Gearhead Garage is a car enthusiasts dream. You take on the persona of a start-up mechanic, and from there you must try to make your way to the top. Buying cars, repairing them, and selling them are just some of the things that you do in Gearhead Garage.
The first thing that you have to do when you start the game is give your mechanic a name. From there, you open your own shop, with very little money. At the beginner's level (which is what everyone starts out at), people come into your shop with easy jobs. They may need a windshield fixed, or the carburetor repaired. What you have to do when they bring in the car is decide whether you want to (A) fix up their parts, (B) get some from the junkyard or (C) buy them from a catalogue. To help you make your choice, Mekada tells you what the cost is for each thing that you may want to do. For example, if it costs $10 to fix up the person's gearshift and it costs $2 to buy one that will have to be repaired from the junkyard, you are probably better off getting the one from the junkyard, because you will also get to keep the person's gearshift to repair for use at a later date.
The amount of different things that you can do is cool. Going to the auction is a fun thing to do. You can bid on cars there that you may decide to fix up yourself, or scrap the pieces for cash from the junkyard. If you fix it up, you can decide to give it a new paint job, or put on some decals. After fixing it up, you can auction it off once again, or you can put it in your lot and hope to sell it. The game is really rather realistic in that sense. It gives you the feeling that you actually know what you are doing and are in control of it.
One thing that I didn't like was that you are led around a little too much, at least in the beginning. It is not that hard to do what your customers ask of you. I guess that is what it is like for a real mechanic, but I'm not sure. As you become more aware of what you are doing, the difficulty also increases. The jobs get harder, and the parts get more expensive. Furthermore, you cannot give back the car that you are working on unless you have done exactly what the customer has asked. This can sometimes be troublesome, because the game does not always tell you what exactly is wrong with what you have done.
Another thing that would have been cool but is not a big deal would have been if the cars in Gearhead Garage were real. If Mekada had gotten some licenses, this would have been the ultimate simulation.
Other than a few small problems, Gearhead Garage is a lot of fun. You do not have to be really interested in cars to try this game out, although it does help.
Graphics: Although lacking in terms of the beautiful graphics that can be seen is some racing games, the full 3D accessiblity of the cars and the lots helps make this game visually attractive.
Sound: The music is entertaining enough, and the sound effects when you remove parts and put them on are realistic.
Enjoyment: This game is surprisingly a lot of fun. The different things that you can do paired with the well-thought out options makes the game a lot of fun.
Replay Value: There is a lot of things to do here.

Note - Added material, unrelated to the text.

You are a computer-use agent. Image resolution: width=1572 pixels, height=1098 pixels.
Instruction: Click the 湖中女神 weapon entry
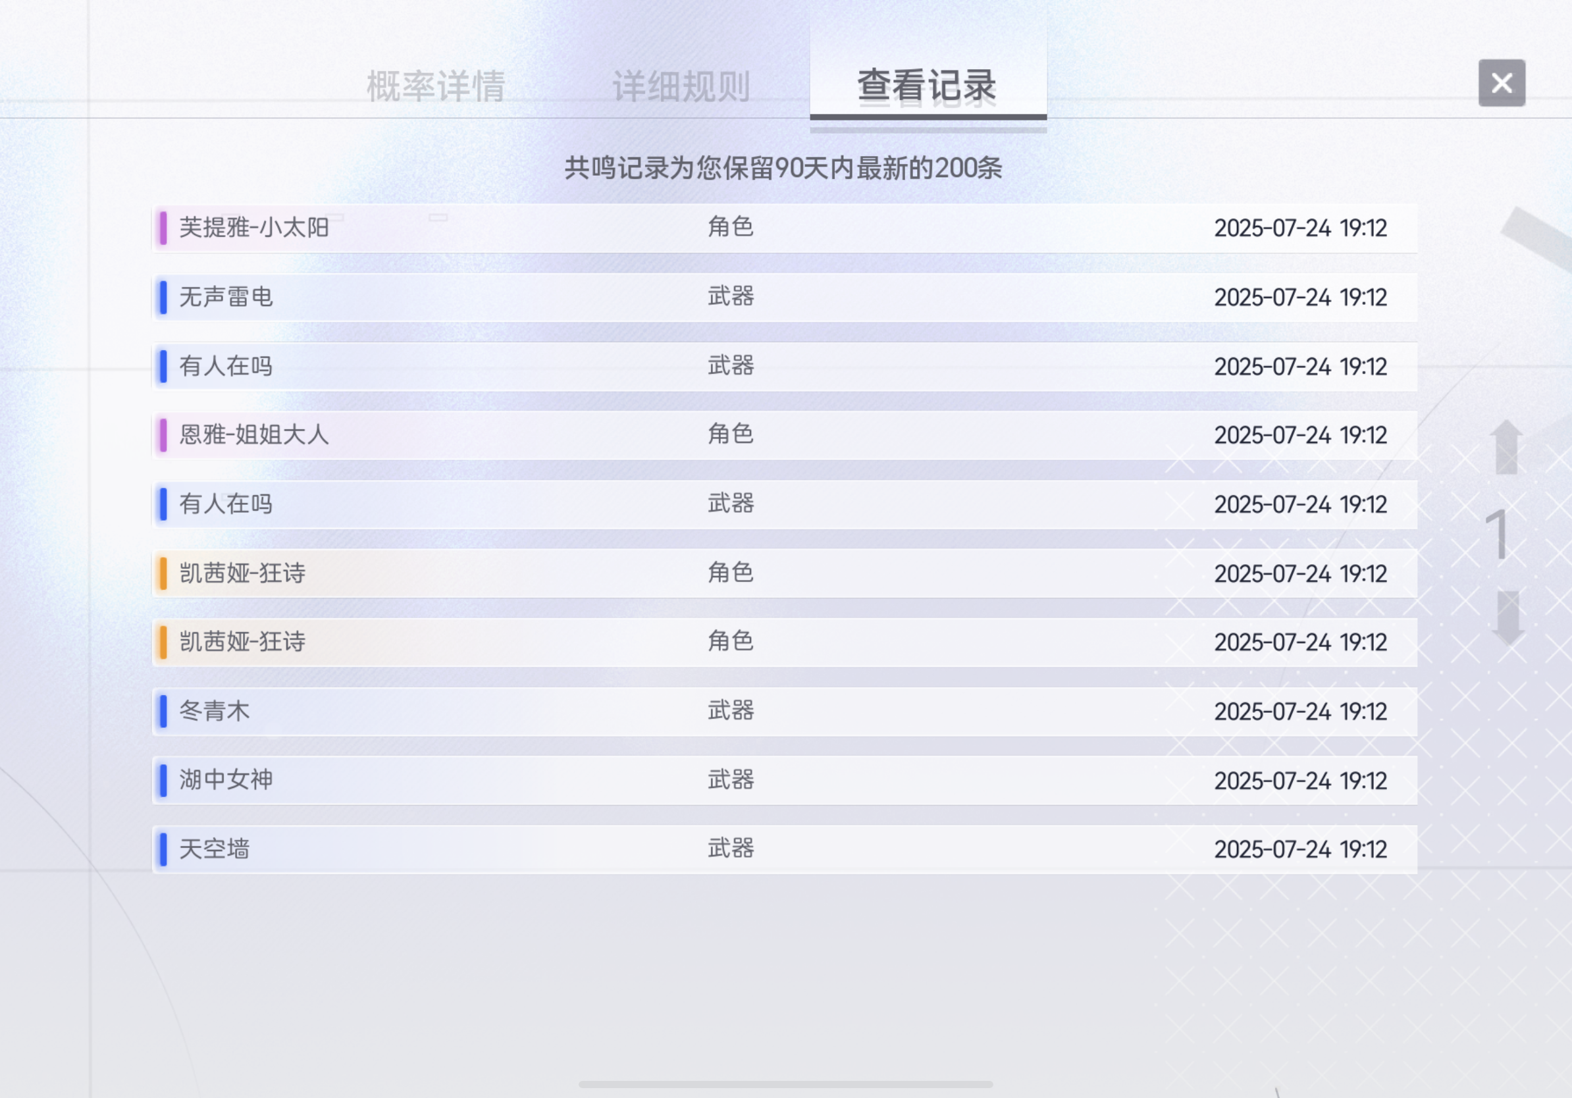(785, 780)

Once you finish the tutorial mode you move to the free play mode in which you can do whatever you want (sell, buy, repair).
One of the most obscure car-related games ever made, Gearhead Garage is an interesting 'game' that is actually less interesting than it sounds. Like the semi-popular toy line it was based on, the goal in Gearhead Garage is to fix up cars brought to you by various customers in return for money. In the later stages of the game, you can spend the money you earn on auctioning broken cars, fix them, and then selling them on for profit.

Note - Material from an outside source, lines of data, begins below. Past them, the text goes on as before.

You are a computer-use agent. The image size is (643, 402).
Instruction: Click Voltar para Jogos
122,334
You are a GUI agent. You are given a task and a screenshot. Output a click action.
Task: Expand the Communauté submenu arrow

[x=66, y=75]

For each car, there are three areas that you have to fix: the body, the engine, and the gear. You often have to visit the junkyard or car catalogue to buy new parts, but you can also sell parts you don't need to the junkyard. The game's decend 3D models lets you view the car from every angle, although it is sometimes difficult to fit the parts exactly.
Overall, I find Gearhead Garage quite interesting at first, but the lack of variety in cars and limited gameplay make it boring and repetitive after the first few missions. If you are a car fanatic who loves tinkering with cars such as Bronco and Escort, you might find Gearhead Garage fun enough to play all the way to the end. The rest of us would do well to stick to the simple-yet-fun Car Builder instead.